I'm trying to scrape match data from flashscore.pt and I keep running into a problem. This is the code I'm using:
library(RSelenium)
library(rvest)
# Start a Selenium server
driver <- rsDriver(browser = "firefox")
# Connect to the remote driver
remote_driver <- driver$client
# Specify the URL of the website
url <- "https://www.flashscore.pt/futebol/eua/mls-2022/resultados/"
# Navigate to the website
remote_driver$navigate(url)
# Find and click the "Mostrar mais jogos" button using JavaScript
while (TRUE) {
# Execute JavaScript to check if the button is present on the page
is_button_present <- remote_driver$executeScript(
"return document.querySelector('.event__more') !== null;"
)
# Check the result of the JavaScript execution
if (as.logical(is_button_present)) {
# Click the button using JavaScript
remote_driver$executeScript("document.querySelector('.event__more').click();")
# Wait for some time to allow the page to load new content
Sys.sleep(5)
} else {
# If the button is not present, break the loop
break
}
}
# Find the match links
match_links <- remote_driver$findElements(using = "css selector", value = ".event__match")
# Extract the match URLs
match_urls <- sapply(match_links, function(link) {
match_id <- gsub("^.*_(\\w+)$", "\\1", link$getElementAttribute("id")[[1]])

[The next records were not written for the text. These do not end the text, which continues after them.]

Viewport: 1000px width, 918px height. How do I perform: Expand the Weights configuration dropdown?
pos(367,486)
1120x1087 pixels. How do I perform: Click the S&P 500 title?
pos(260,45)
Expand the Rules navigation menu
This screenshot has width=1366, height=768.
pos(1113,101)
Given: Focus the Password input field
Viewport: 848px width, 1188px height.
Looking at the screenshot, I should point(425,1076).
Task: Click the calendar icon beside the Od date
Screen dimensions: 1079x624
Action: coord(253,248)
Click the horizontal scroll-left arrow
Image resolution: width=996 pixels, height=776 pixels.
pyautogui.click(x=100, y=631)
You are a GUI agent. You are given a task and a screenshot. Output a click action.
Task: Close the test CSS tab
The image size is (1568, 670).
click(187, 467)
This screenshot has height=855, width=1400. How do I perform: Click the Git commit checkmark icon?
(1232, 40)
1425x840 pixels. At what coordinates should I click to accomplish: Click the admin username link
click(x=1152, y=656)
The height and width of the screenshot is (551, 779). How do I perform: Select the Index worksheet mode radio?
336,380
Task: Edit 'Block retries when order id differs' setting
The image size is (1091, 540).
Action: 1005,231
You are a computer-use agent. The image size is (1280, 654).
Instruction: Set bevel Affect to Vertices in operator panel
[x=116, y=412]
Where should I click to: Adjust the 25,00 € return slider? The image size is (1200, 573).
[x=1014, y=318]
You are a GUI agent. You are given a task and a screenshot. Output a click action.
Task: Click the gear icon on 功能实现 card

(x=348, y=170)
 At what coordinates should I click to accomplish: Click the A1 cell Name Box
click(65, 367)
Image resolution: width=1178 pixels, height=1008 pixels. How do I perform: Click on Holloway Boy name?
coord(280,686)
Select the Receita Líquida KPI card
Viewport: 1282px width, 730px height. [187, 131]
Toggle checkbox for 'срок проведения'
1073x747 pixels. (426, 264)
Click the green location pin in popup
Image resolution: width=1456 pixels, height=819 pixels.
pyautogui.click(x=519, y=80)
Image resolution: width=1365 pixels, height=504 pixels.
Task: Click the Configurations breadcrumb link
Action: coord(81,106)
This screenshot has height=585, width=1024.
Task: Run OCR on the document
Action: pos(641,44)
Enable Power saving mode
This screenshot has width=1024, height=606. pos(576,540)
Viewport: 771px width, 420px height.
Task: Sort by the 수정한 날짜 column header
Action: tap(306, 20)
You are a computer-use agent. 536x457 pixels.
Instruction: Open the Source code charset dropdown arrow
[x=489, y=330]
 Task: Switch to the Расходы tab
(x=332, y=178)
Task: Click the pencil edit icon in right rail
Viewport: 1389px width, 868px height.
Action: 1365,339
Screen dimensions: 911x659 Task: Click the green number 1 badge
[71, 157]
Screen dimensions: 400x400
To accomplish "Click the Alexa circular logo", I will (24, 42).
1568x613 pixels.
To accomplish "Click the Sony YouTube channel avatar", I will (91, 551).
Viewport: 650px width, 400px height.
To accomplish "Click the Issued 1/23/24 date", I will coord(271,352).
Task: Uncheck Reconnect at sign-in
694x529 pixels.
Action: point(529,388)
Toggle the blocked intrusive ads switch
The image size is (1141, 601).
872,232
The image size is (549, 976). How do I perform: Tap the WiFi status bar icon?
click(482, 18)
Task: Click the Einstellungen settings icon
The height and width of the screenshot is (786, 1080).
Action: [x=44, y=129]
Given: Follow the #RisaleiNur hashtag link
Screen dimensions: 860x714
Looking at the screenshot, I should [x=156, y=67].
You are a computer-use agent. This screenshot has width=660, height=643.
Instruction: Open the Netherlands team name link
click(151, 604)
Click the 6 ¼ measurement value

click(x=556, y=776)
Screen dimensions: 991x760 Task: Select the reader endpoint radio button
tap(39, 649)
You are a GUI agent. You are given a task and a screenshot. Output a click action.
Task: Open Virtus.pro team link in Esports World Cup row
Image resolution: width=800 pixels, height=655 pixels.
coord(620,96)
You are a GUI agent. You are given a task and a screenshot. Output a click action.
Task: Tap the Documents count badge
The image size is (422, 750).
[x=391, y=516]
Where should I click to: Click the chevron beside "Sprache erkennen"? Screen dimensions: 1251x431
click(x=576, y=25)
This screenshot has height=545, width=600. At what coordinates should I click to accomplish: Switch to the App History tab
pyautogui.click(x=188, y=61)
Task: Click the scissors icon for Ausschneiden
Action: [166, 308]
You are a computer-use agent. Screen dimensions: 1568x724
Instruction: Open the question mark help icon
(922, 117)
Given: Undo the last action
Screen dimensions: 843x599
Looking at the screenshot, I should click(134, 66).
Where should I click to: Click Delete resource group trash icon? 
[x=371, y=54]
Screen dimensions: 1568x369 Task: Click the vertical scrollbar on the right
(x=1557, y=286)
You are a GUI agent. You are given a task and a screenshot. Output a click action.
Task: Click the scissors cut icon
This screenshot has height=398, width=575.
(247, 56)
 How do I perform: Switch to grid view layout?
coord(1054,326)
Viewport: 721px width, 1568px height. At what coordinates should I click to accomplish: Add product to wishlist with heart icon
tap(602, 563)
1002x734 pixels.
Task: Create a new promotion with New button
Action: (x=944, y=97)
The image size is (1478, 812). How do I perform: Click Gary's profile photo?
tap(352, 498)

paste0("https://www.flashscore.pt/jogo/", match_id, "/#/sumario-do-jogo/sumario-do-jogo")
})
# Function to extract match data from a URL
extract_match_data <- function(url) {
# Navigate to the match URL
remote_driver$navigate(url)
# Extract the league name
league_name <- remote_driver$findElement(using = "css selector", value = ".tournamentHeader__country")$getElementText()
# Extract the team names
team_names <- remote_driver$findElements(using = "css selector", value = "div.participant__participantName a")$getElementText()
# Extract the date
date <- remote_driver$findElement(using = "css selector", value = "div.duelParticipant__startTime > div:nth-child(1)")$getElementText()
# Extract the home and away goals
home_goals <- remote_driver$findElement(using = "css selector", value = "div.event__score.event__score--home")$getElementText()
away_goals <- remote_driver$findElement(using = "css selector", value = "div.event__score.event__score--away")$getElementText()
# Extract the odds
odds_rows <- remote_driver$findElements(using = "css selector", value = ".oddsRow")
odds <- lapply(odds_rows, function(row) row$getElementText())
# Create a data frame with the extracted data
match_data <- data.frame(
League = league_name,
HomeTeam = team_names[1],
AwayTeam = team_names[2],
Date = date,
HomeGoals = home_goals,
AwayGoals = away_goals,
Odds = odds,
stringsAsFactors = FALSE
)
return(match_data)
}
# Extract match data for each URL
all_match_data <- lapply(match_urls, extract_match_data)
# Print the extracted match data
for (i in seq_along(all_match_data)) {
cat("Match URL:", match_urls[i], "\n")
print(all_match_data[[i]])
cat("\n")
}
and I get this error:
> # Extract match data for each URL
> all_match_data <- lapply(match_urls, extract_match_data)
Error in FUN(X[[i]], ...) : attempt to apply non-function
Called from: FUN(X[[i]], ...)
Browse[1]>
How can I fix this problem?